Short task
Can you rewrite the stretch from the line containing "Where should I click to: Click" through the line containing "tap(280, 368)", swapping "icon" for "button", keeping everything else unchanged, and leaving out the pictures?

Input material
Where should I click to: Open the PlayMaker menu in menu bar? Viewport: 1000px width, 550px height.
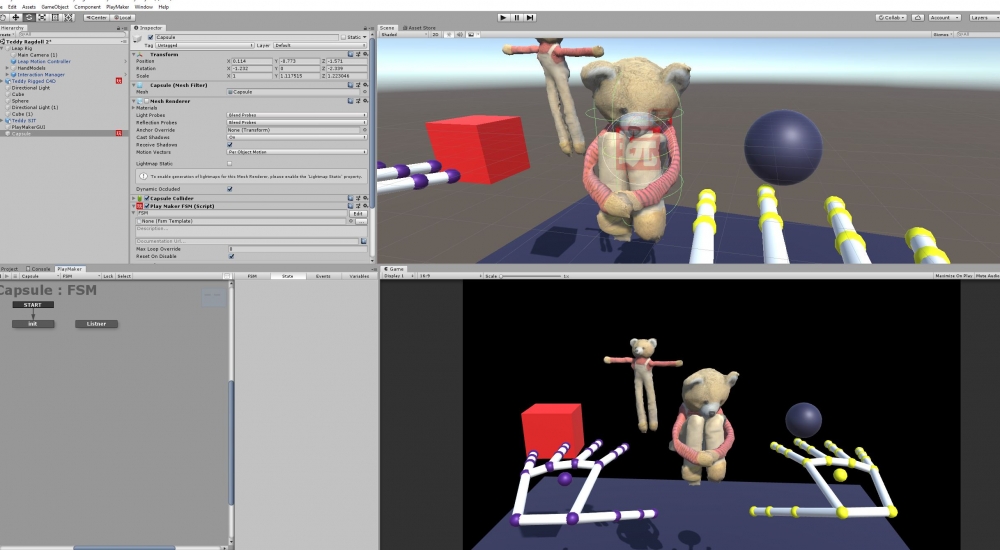[x=117, y=6]
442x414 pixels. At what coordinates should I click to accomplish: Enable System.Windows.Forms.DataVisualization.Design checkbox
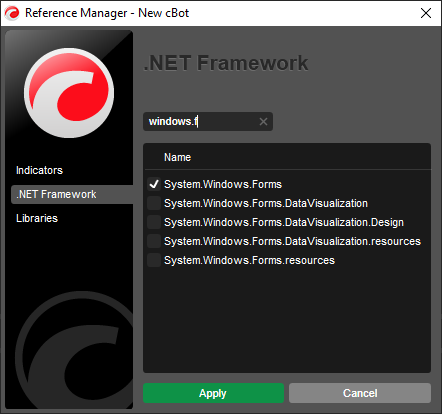coord(154,222)
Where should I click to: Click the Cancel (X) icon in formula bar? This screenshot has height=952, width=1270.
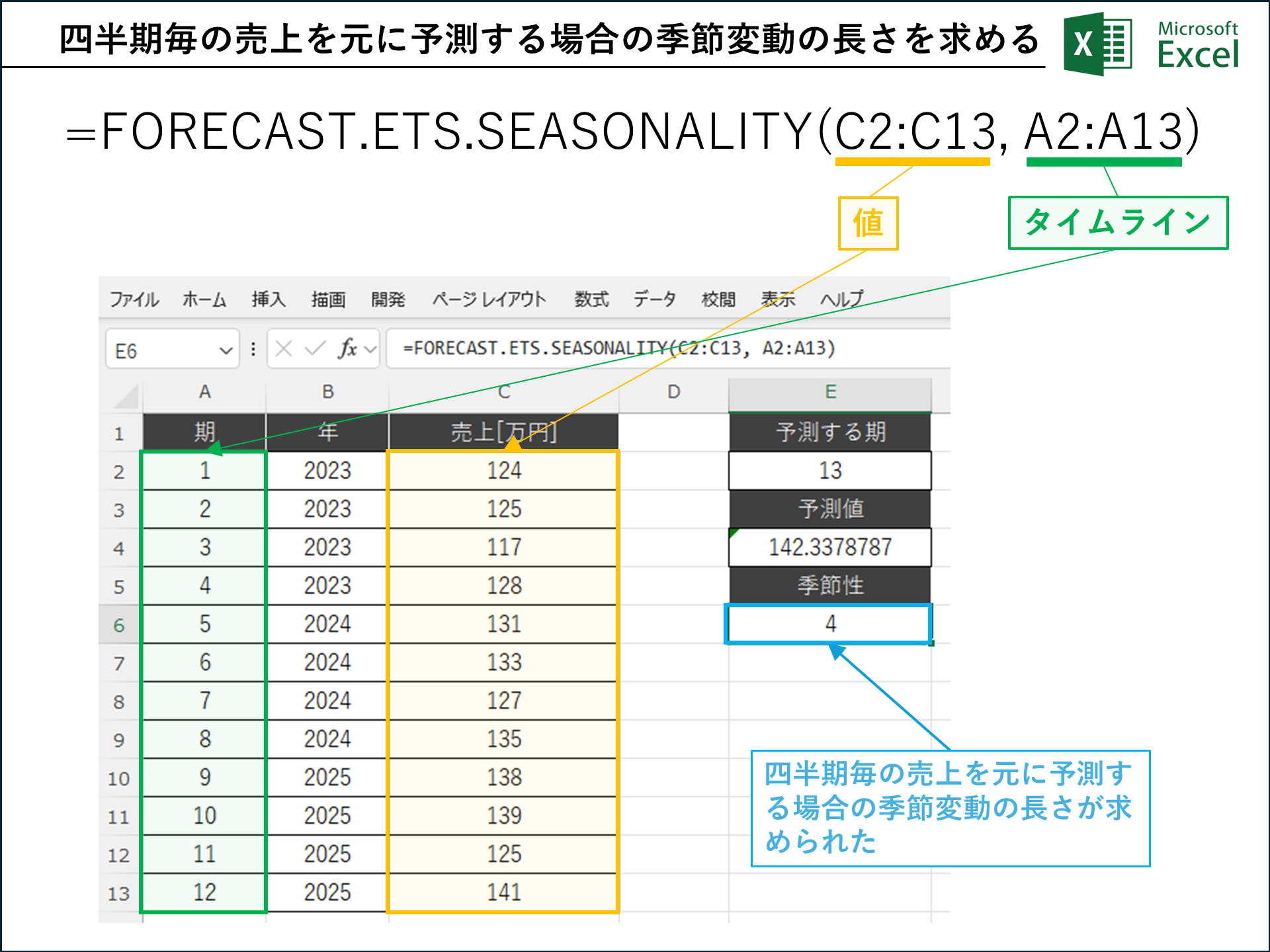pos(282,349)
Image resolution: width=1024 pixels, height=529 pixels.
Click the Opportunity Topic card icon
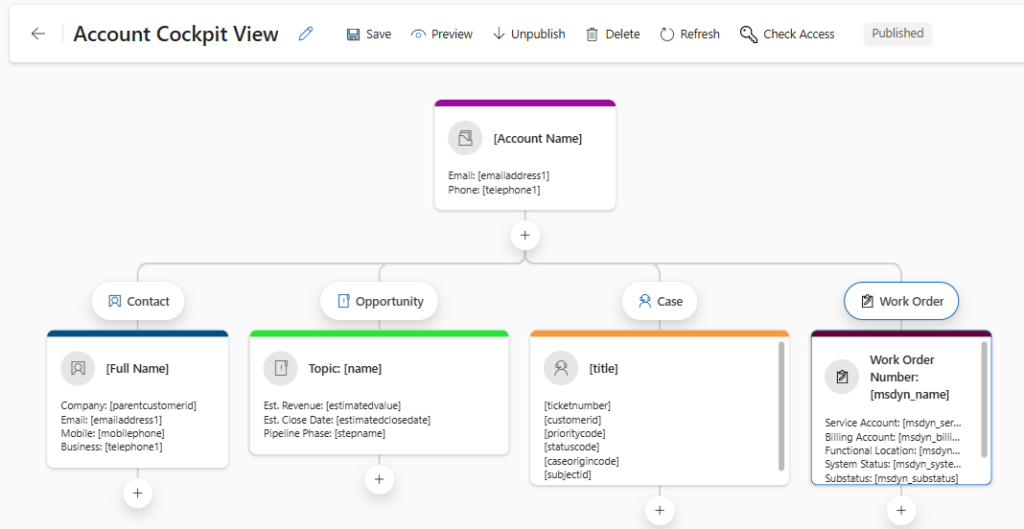tap(280, 368)
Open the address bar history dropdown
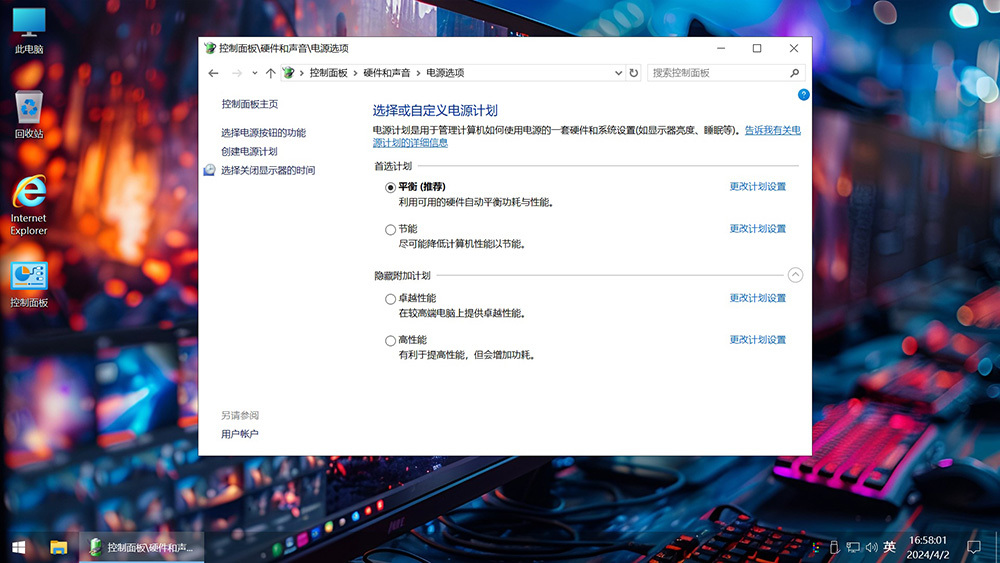Screen dimensions: 1000x563 [x=618, y=73]
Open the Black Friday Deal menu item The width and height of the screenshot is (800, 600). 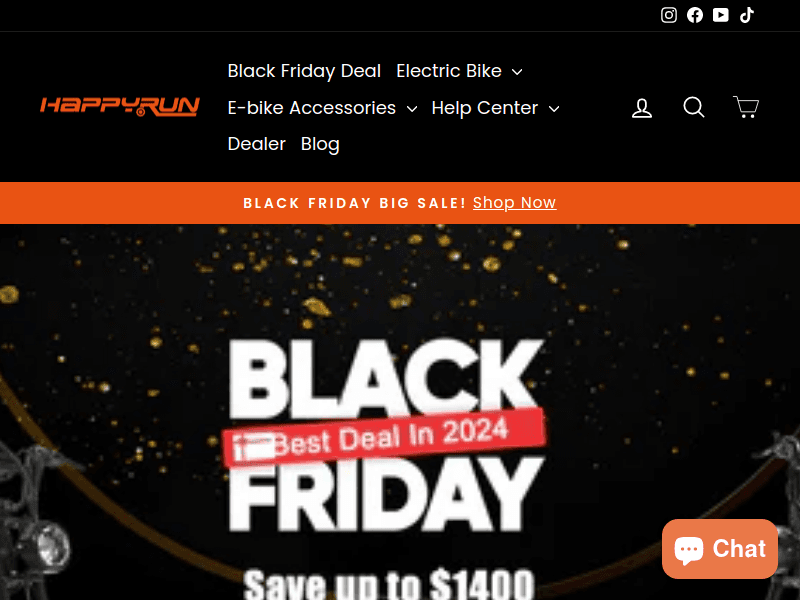[x=304, y=71]
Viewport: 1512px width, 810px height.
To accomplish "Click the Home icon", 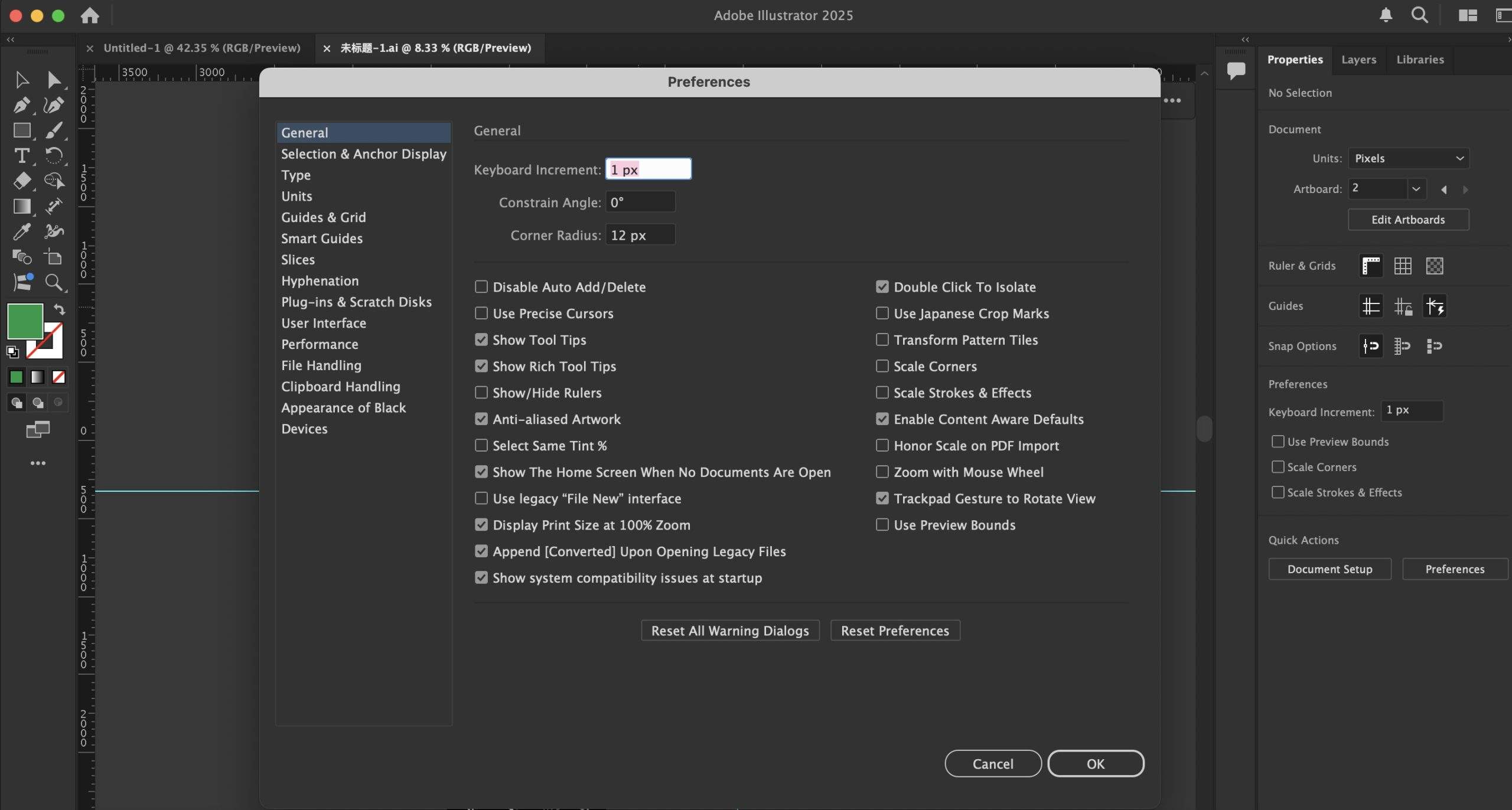I will 90,15.
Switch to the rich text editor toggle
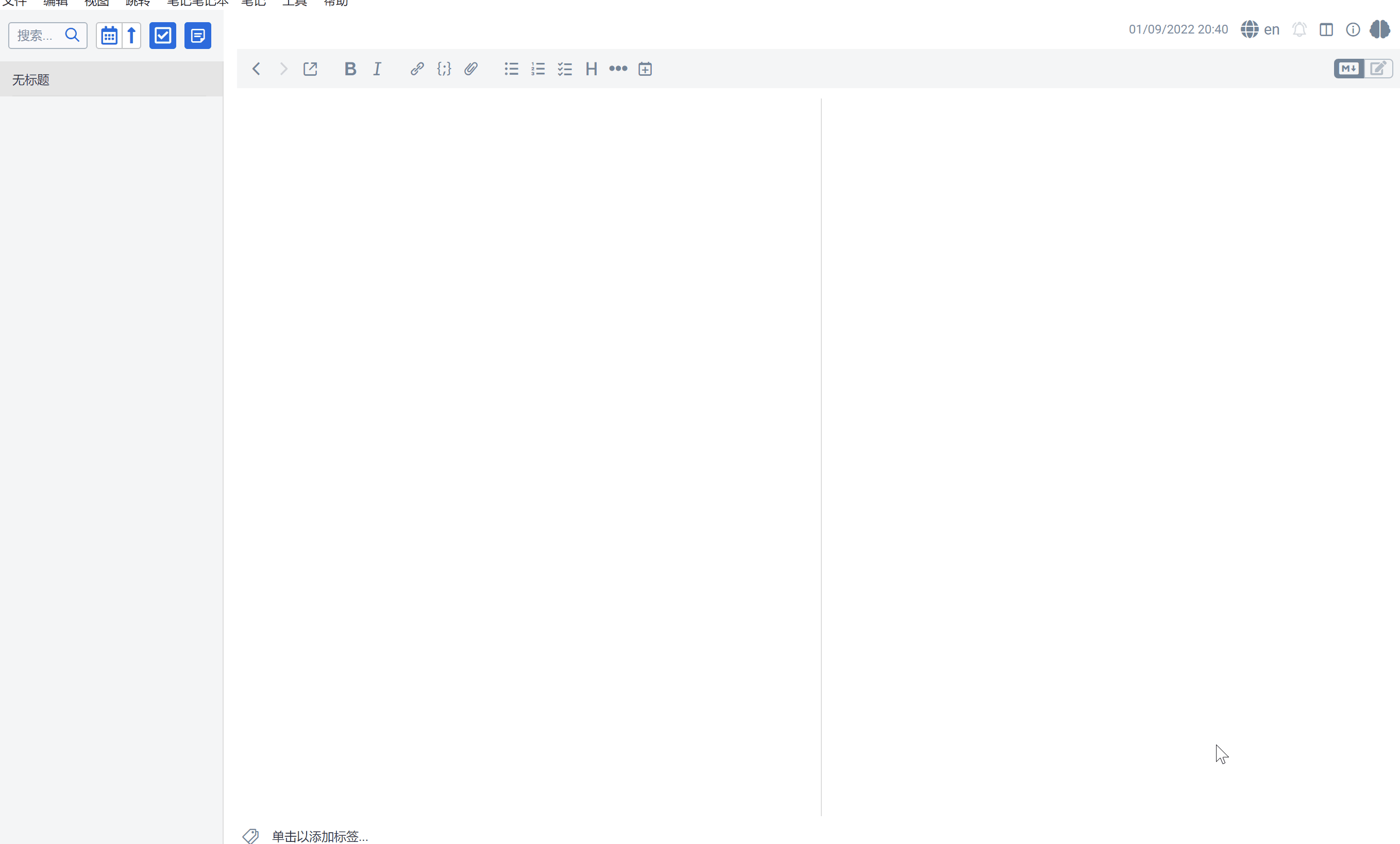Screen dimensions: 1400x844 1378,69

Finished answer
Where should I click to: Click the Cancel (X) button in formula bar? This screenshot has height=952, width=1270.
pos(282,349)
Image resolution: width=1024 pixels, height=529 pixels.
Click the Opportunity Topic card button
tap(280, 368)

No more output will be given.